ブローカ失語 (broca aphasia)

発話:非流暢(発語失行あり)
復唱:不良
聴理解:比較的良好

古典論の皮質性運動失語に対応。
ブローカによって最初に報告された症例(Leborgne)がこの類型であったことからブローカ失語と呼ばれている。

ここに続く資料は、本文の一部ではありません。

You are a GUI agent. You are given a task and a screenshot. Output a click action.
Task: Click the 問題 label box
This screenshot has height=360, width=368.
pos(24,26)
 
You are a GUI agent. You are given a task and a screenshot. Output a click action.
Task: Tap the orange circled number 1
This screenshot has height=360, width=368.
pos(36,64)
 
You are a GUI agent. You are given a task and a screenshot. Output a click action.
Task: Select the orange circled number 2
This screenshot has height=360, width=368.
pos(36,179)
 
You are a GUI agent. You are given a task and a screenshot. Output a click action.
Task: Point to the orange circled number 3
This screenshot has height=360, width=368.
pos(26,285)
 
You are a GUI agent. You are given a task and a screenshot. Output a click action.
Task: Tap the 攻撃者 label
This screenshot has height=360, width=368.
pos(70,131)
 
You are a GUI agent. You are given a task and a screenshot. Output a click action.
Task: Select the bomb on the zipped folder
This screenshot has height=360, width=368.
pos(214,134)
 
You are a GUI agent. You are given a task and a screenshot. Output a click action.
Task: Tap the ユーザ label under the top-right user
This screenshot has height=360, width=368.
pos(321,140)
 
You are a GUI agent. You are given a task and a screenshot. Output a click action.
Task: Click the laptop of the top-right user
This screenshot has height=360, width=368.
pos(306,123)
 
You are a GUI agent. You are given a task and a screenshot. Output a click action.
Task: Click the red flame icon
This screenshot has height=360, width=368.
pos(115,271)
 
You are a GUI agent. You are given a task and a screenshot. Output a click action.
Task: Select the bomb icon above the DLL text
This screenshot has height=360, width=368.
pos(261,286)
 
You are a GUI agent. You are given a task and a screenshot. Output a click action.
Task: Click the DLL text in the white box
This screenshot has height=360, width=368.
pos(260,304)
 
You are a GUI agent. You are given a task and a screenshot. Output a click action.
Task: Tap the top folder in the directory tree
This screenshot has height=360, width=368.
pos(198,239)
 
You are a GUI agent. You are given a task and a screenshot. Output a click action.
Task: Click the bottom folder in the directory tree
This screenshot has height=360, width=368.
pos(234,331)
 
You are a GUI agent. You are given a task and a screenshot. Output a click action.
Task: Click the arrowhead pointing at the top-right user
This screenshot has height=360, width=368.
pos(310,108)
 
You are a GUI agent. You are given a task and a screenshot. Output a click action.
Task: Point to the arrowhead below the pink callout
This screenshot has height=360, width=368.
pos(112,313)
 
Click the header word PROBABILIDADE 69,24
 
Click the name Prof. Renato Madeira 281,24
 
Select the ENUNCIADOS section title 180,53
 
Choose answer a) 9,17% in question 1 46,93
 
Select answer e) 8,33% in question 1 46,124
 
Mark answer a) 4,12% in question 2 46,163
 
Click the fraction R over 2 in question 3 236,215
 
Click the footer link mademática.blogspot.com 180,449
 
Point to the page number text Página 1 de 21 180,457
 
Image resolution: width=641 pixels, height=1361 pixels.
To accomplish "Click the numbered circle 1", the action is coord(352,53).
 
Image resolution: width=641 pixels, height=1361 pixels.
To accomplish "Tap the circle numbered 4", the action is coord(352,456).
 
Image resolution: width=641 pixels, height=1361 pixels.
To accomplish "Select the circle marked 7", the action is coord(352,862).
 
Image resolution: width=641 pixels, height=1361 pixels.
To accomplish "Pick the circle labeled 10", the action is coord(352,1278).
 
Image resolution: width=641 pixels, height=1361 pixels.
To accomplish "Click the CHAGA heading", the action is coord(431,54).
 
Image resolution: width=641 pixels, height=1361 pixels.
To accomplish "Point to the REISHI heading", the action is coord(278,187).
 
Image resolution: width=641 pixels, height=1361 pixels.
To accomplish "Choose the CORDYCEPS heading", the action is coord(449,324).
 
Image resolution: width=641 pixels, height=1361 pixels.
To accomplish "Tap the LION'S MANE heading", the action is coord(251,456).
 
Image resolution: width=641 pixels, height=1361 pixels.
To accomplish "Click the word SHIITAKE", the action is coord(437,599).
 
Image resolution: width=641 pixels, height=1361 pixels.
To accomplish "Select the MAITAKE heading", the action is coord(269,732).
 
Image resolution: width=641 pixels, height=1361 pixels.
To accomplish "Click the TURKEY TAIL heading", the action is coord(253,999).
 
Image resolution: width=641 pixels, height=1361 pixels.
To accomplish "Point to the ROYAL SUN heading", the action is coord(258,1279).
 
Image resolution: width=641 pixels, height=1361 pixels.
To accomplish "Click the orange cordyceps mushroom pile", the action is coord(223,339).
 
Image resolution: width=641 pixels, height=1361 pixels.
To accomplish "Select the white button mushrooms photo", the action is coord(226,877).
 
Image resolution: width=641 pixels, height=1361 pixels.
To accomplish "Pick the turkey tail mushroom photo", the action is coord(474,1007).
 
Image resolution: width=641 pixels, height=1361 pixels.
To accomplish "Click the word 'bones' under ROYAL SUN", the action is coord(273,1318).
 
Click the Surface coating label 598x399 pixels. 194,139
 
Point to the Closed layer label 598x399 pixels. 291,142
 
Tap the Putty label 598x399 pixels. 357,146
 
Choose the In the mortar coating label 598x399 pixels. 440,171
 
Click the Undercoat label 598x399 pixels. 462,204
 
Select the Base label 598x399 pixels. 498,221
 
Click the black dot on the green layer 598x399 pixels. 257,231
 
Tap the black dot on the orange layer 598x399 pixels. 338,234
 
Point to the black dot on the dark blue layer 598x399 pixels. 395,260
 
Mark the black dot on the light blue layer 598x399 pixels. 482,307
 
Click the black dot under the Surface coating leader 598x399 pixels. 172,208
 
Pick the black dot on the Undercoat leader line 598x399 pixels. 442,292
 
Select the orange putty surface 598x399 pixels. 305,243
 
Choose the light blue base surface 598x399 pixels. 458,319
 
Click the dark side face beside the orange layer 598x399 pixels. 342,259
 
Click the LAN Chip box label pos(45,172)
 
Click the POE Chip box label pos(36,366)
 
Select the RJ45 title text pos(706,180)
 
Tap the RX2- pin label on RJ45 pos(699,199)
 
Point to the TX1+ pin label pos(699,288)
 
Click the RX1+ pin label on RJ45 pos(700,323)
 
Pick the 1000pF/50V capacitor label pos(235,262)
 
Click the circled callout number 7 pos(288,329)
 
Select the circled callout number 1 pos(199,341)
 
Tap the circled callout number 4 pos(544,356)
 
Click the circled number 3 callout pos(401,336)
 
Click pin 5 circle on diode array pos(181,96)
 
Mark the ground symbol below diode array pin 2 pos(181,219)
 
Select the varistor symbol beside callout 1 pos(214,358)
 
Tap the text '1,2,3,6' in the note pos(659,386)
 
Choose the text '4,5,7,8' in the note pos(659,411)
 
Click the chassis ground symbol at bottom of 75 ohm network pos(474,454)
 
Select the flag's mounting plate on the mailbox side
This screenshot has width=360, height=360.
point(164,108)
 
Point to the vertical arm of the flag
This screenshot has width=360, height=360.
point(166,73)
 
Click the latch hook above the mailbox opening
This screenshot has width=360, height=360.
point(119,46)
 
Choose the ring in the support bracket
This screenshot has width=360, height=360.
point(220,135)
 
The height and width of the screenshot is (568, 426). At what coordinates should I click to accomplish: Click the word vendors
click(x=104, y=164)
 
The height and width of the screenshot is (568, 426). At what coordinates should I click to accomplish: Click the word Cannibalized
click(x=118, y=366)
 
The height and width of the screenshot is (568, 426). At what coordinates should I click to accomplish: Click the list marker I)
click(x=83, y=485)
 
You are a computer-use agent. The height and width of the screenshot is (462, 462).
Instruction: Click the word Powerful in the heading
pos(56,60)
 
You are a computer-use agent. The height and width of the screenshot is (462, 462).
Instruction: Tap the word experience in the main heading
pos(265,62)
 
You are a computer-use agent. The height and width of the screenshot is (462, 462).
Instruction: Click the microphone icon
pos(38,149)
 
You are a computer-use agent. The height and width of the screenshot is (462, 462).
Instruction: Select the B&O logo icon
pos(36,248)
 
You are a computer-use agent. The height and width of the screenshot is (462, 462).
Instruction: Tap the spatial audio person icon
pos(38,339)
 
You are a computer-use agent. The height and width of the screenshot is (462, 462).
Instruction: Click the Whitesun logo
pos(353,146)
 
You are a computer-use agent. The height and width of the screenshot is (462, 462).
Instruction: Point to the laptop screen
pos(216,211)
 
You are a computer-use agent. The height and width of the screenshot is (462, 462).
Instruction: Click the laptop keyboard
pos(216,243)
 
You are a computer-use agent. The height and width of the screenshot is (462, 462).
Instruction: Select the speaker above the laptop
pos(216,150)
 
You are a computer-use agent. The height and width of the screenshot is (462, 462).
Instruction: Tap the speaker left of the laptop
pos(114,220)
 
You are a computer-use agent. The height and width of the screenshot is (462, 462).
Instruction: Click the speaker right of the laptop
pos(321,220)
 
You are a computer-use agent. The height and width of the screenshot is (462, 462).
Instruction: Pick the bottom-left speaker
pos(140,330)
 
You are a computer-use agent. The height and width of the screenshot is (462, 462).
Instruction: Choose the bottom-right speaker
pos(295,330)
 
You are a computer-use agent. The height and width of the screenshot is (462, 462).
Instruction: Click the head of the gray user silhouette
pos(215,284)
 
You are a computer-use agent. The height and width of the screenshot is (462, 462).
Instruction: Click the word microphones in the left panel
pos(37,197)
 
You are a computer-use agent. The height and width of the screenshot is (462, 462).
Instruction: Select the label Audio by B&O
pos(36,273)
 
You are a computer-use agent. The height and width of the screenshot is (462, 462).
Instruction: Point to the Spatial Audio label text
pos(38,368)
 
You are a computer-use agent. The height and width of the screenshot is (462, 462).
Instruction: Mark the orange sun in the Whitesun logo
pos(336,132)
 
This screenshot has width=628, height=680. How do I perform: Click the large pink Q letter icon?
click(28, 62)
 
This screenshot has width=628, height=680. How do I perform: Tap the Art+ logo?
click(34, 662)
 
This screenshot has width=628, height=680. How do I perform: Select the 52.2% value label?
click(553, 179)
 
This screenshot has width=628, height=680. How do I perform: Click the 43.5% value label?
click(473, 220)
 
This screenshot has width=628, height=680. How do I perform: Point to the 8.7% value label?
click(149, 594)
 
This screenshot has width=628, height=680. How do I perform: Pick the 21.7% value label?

主として言語表出面の障害によって特徴づけられる非流暢失語の典型である。
構音は不良であり、非常な努力のもとになされる(発語失行)。
音韻学的障害やプロソディの障害があり、文章の長さは短く、失文法が認められ、主語と述語よりなる電文体の形をとることもある。
錯語は当然字性錯語が多いが語性錯語も認められる。
語の想起は多少とも不良である。
このような障害は自発発話だけでなく復唱においても認められる。
言語表出面での障害に比して言語認識面での障害は軽度であるが、全く正常ではない。
失文法を示す症例では文法認識の障害も認められる。
書字でも障害が認められ、機能語を書き落とす誤りが多い。
読字では、動詞の活用語尾や機能語を読み落としたり読み違えたりする。
結果として文章全体の意味を取り違える。
多くの症例で片麻痺があり、しばしば半側体性感覚障害や半盲が認められる。
観念運動失行や顔面失行を伴うことも少なくない。
鬱状態を示す症例もしばしば認められる。